Friday, October 14, 2005

All I have to say is, "Yep!"

There's a reason why most military members look at the Lame-Stream Media as some sort of three-day old roadkill.

Ok, but what percentage of the American people favor an immediate pullout, you dolts? Isn't that the most relevant stat here? What percentage of the people oppose the troops? (In reality, the answer is more than anyone on the left wants to admit, though still a small minority of the population.) The AP, however, is Hell-bent on undercutting the president, here (and basically giving the troops a snide and subtle "fuck you" in the process), but what they are really giving is poll numbers that reflect support for the President. Not support for the troops.
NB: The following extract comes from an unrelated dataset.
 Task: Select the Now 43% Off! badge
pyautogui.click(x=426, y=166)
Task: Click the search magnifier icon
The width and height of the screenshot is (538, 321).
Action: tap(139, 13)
Most editors I wrote for as a Time Inc. wretch would have caught that, and never let me get away with it. Not so at the AP I guess.


Personally, I wouldn't trust any member of the Lame-Stream Media any farther than I could throw them. And sometimes not even that far. The media has been anti-military, anti-war, anti-Bush, and anti-Conservative to the point that they can't be anything else if they tried. They have been banging the Democrat's drum for so long that changing their tune at this point and time would require an earthshaking event of such magnitude that half the planet wouldn't survive. I suppose that maybe fifty years in the future, I won't have to read a newspaper and wade through opinion posted as "news", but at this time and place I regard any "news" article about Iraq as an attack on myself and the military, and go from there. The press has an agenda, and they push it non stop. If you want to get the truth coming out of Iraq and Afghanistan, read what a soldier, sailor, airman or Marine is writing.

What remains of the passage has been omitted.